(ACTION ITEM) Retype the entries word for word, leaving nothing out.

(Dataset entries)
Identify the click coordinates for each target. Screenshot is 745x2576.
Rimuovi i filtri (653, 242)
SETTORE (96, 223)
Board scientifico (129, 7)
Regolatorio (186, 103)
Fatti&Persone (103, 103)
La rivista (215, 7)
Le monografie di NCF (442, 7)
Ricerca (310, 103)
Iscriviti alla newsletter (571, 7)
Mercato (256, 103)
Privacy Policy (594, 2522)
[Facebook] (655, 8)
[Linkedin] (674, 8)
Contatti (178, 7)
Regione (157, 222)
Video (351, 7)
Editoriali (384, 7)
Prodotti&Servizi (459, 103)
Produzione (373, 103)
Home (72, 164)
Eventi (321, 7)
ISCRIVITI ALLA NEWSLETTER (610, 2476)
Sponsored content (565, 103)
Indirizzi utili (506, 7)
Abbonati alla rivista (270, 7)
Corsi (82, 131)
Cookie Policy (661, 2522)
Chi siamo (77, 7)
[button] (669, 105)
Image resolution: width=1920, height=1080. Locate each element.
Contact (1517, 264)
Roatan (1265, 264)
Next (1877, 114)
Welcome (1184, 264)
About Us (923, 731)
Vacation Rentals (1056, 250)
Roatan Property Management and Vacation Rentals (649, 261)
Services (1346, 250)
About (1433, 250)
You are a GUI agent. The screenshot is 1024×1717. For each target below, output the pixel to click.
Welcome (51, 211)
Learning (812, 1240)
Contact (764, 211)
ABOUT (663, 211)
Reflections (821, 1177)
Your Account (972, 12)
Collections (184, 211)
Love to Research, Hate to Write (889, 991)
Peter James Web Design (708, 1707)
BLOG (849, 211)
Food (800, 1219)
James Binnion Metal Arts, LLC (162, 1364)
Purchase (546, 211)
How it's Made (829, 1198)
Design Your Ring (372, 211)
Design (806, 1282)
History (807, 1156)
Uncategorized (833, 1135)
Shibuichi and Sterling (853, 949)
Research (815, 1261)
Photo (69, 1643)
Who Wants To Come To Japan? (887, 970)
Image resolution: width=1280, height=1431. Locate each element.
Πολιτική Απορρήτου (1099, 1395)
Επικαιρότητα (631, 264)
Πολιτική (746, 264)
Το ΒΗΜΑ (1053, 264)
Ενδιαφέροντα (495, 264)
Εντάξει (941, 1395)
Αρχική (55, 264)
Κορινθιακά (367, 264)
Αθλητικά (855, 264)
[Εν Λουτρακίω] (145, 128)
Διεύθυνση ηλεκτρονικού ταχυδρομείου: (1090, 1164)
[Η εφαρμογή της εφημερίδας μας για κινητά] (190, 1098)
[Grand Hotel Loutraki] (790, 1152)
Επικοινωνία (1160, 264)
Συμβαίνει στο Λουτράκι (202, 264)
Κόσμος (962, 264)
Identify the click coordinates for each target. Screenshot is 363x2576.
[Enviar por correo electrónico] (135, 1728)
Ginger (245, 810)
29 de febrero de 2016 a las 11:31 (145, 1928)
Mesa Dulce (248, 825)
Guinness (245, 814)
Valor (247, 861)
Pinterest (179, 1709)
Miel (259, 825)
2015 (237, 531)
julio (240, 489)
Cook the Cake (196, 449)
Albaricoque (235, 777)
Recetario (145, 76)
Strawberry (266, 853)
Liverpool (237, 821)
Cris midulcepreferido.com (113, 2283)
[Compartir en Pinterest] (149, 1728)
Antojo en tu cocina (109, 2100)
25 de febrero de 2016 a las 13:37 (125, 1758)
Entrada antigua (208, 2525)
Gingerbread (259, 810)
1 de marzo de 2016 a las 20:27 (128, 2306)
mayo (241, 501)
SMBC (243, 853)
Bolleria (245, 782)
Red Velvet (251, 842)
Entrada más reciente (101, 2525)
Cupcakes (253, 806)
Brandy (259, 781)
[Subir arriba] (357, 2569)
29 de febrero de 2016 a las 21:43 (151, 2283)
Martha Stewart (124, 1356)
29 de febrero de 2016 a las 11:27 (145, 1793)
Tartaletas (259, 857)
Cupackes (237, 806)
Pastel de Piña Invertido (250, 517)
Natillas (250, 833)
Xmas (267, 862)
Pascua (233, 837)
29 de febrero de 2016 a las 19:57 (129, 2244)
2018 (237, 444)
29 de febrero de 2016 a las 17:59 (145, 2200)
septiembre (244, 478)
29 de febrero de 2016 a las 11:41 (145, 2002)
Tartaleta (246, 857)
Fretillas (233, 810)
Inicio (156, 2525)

(FINISHED TASK)
Identify the click coordinates for each target. Screenshot is 745x2576.
Rimuovi i filtri (653, 242)
SETTORE (96, 223)
Board scientifico (129, 7)
Regolatorio (186, 103)
Fatti&Persone (103, 103)
La rivista (215, 7)
Le monografie di NCF (442, 7)
Ricerca (310, 103)
Iscriviti alla newsletter (571, 7)
Mercato (256, 103)
Privacy Policy (594, 2522)
[Facebook] (655, 8)
[Linkedin] (674, 8)
Contatti (178, 7)
Regione (157, 222)
Video (351, 7)
Editoriali (384, 7)
Prodotti&Servizi (459, 103)
Produzione (373, 103)
Home (72, 164)
Eventi (321, 7)
ISCRIVITI ALLA NEWSLETTER (610, 2476)
Sponsored content (565, 103)
Indirizzi utili (506, 7)
Abbonati alla rivista (270, 7)
Corsi (82, 131)
Cookie Policy (661, 2522)
Chi siamo (77, 7)
[button] (669, 105)
Image resolution: width=1920, height=1080. Locate each element.
Contact (1517, 264)
Roatan (1265, 264)
Next (1877, 114)
Welcome (1184, 264)
About Us (923, 731)
Vacation Rentals (1056, 250)
Roatan Property Management and Vacation Rentals (649, 261)
Services (1346, 250)
About (1433, 250)
You are a GUI agent. The screenshot is 1024×1717. For each target below, output the pixel to click.
Welcome (51, 211)
Learning (812, 1240)
Contact (764, 211)
ABOUT (663, 211)
Reflections (821, 1177)
Your Account (972, 12)
Collections (184, 211)
Love to Research, Hate to Write (889, 991)
Peter James Web Design (708, 1707)
BLOG (849, 211)
Food (800, 1219)
James Binnion Metal Arts, LLC (162, 1364)
Purchase (546, 211)
How it's Made (829, 1198)
Design Your Ring (372, 211)
Design (806, 1282)
History (807, 1156)
Uncategorized (833, 1135)
Shibuichi and Sterling (853, 949)
Research (815, 1261)
Photo (69, 1643)
Who Wants To Come To Japan? (887, 970)
Image resolution: width=1280, height=1431. Locate each element.
Πολιτική Απορρήτου (1099, 1395)
Επικαιρότητα (631, 264)
Πολιτική (746, 264)
Το ΒΗΜΑ (1053, 264)
Ενδιαφέροντα (495, 264)
Εντάξει (941, 1395)
Αρχική (55, 264)
Κορινθιακά (367, 264)
Αθλητικά (855, 264)
[Εν Λουτρακίω] (145, 128)
Διεύθυνση ηλεκτρονικού ταχυδρομείου: (1090, 1164)
[Η εφαρμογή της εφημερίδας μας για κινητά] (190, 1098)
[Grand Hotel Loutraki] (790, 1152)
Επικοινωνία (1160, 264)
Συμβαίνει στο Λουτράκι (202, 264)
Κόσμος (962, 264)
Identify the click coordinates for each target. Screenshot is 363x2576.
[Enviar por correo electrónico] (135, 1728)
Ginger (245, 810)
29 de febrero de 2016 a las 11:31 (145, 1928)
Mesa Dulce (248, 825)
Guinness (245, 814)
Valor (247, 861)
Pinterest (179, 1709)
Miel (259, 825)
2015 (237, 531)
julio (240, 489)
Cook the Cake (196, 449)
Albaricoque (235, 777)
Recetario (145, 76)
Strawberry (266, 853)
Liverpool (237, 821)
Cris midulcepreferido.com (113, 2283)
[Compartir en Pinterest] (149, 1728)
Antojo en tu cocina (109, 2100)
25 de febrero de 2016 a las 13:37 (125, 1758)
Entrada antigua (208, 2525)
Gingerbread (259, 810)
1 de marzo de 2016 a las 20:27 (128, 2306)
mayo (241, 501)
SMBC (243, 853)
Bolleria (245, 782)
Red Velvet (251, 842)
Entrada más reciente (101, 2525)
Cupcakes (253, 806)
Brandy (259, 781)
[Subir arriba] (357, 2569)
29 de febrero de 2016 a las 21:43 (151, 2283)
Martha Stewart (124, 1356)
29 de febrero de 2016 a las 11:27 (145, 1793)
Tartaletas (259, 857)
Cupackes (237, 806)
Pastel de Piña Invertido (250, 517)
Natillas (250, 833)
Xmas (267, 862)
Pascua (233, 837)
29 de febrero de 2016 a las 19:57 (129, 2244)
2018 (237, 444)
29 de febrero de 2016 a las 17:59 (145, 2200)
septiembre (244, 478)
29 de febrero de 2016 a las 11:41 (145, 2002)
Tartaleta (246, 857)
Fretillas (233, 810)
Inicio (156, 2525)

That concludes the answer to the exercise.